# ´PArallel perpedicular or neither

• Aug 22nd 2007, 05:52 AM
ChE
´PArallel perpedicular or neither
Y=-2+5
Y=1/2x+4

how do i know if the lines are parallel perpendicular or neither?
• Aug 22nd 2007, 06:40 AM
topsquark
Quote:

Originally Posted by ChE
Y=-2+5
Y=1/2x+4

how do i know if the lines are parallel perpendicular or neither?

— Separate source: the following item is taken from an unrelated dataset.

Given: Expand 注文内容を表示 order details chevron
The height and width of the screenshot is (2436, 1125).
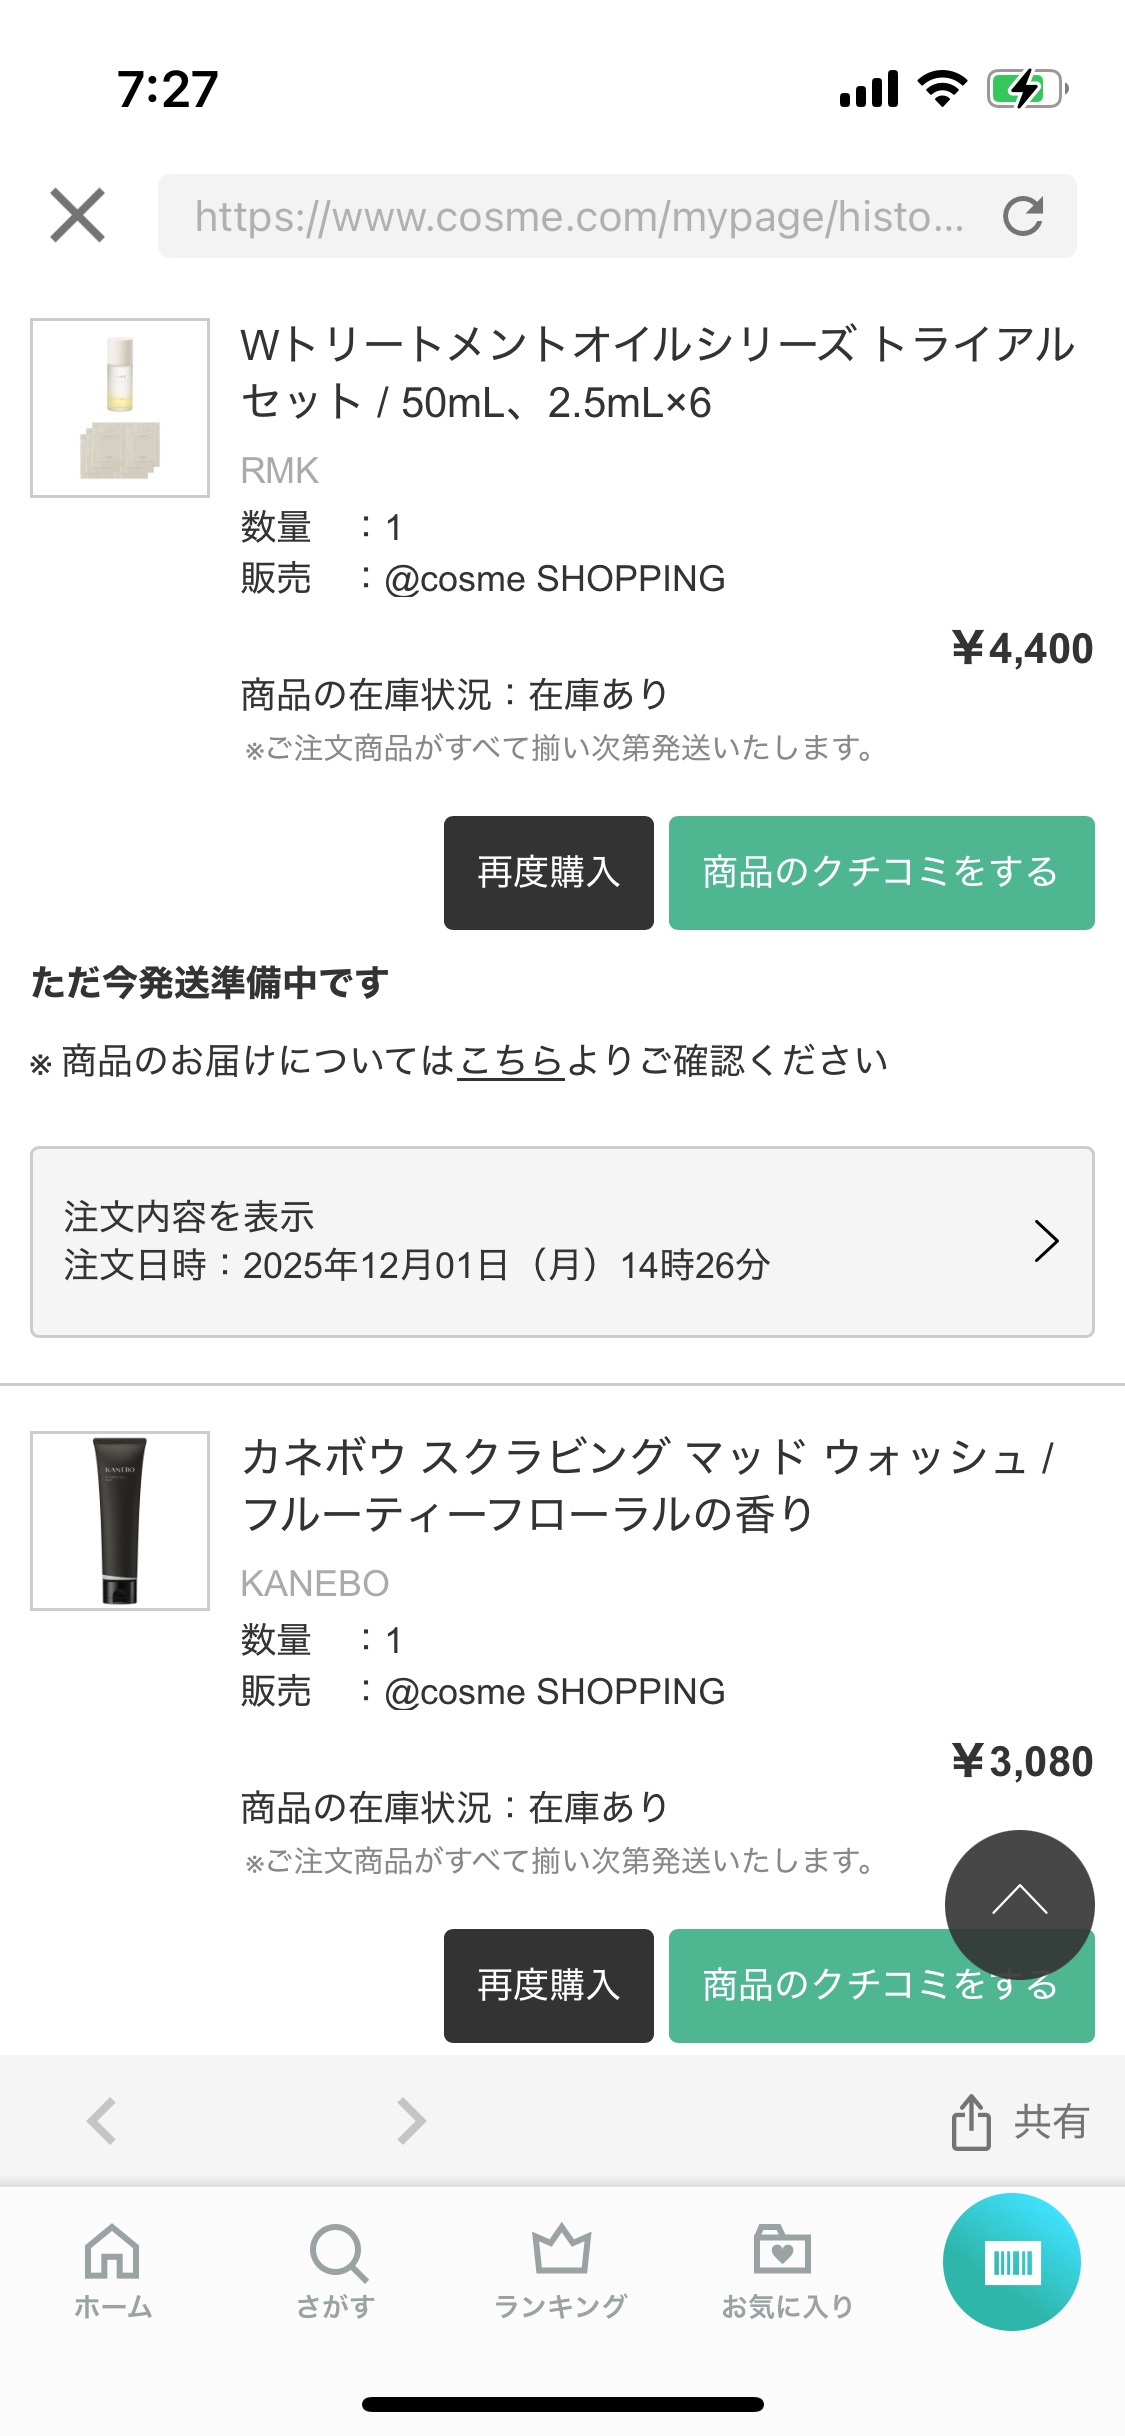Looking at the screenshot, I should click(x=1045, y=1241).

Two lines are parallel if they have the same slope.
Two lines are perpendicular if the slopes obey: \$\displaystyle m_1 m_2 = -1\$.

-Dan
• Aug 23rd 2007, 02:45 PM
kwah
If the equations have the same gradient, then it is parallel.
ex.
\$\displaystyle y = 2x + 1\$
\$\displaystyle y = 2x - 13\$
the + or - just tells you how far up/down the y axis it is

if, on the other hand, they are the same but the negative equivalent, then they are parallel
ex.
\$\displaystyle y = 2x + 1\$
\$\displaystyle y = -2x - 13\$
again, the + or - number doesnt matter; for example, \$\displaystyle +0.5x\$ & \$\displaystyle -0.5x\$, \$\displaystyle +20,000x\$ & \$\displaystyle -20,000\$, and \$\displaystyle +zx\$ & \$\displaystyle -zx\$ are all perpendicular to each other

does this make sense?
• Aug 23rd 2007, 02:48 PM
topsquark
Quote:

Originally Posted by kwah
if, on the other hand, they are the same but the negative equivalent, then they are parallel
ex.
\$\displaystyle y = 2x + 1\$
\$\displaystyle y = -2x - 13\$
again, the + or - number doesnt matter; for example, \$\displaystyle +0.5x\$ & \$\displaystyle -0.5x\$, \$\displaystyle +20,000x\$ & \$\displaystyle -20,000\$, and \$\displaystyle +zx\$ & \$\displaystyle -zx\$ are all perpendicular to each other

This is not true. The lines
\$\displaystyle y = mx + b_1\$
\$\displaystyle y = -mx + b_2\$
are not parallel (unless m happens to equal 0.) Nor are they perpendicular (unless m happens to equal 1.)

-Dan
• Aug 23rd 2007, 03:51 PM
kwah
Quote:

Originally Posted by topsquark
This is not true. The lines
\$\displaystyle y = mx + b_1\$
\$\displaystyle y = -mx + b_2\$
are not parallel (unless m happens to equal 0.) Nor are they perpendicular (unless m happens to equal 1.)

-Dan

sorry i meant perpendicular with the value m=1 in mind .. my mistake ..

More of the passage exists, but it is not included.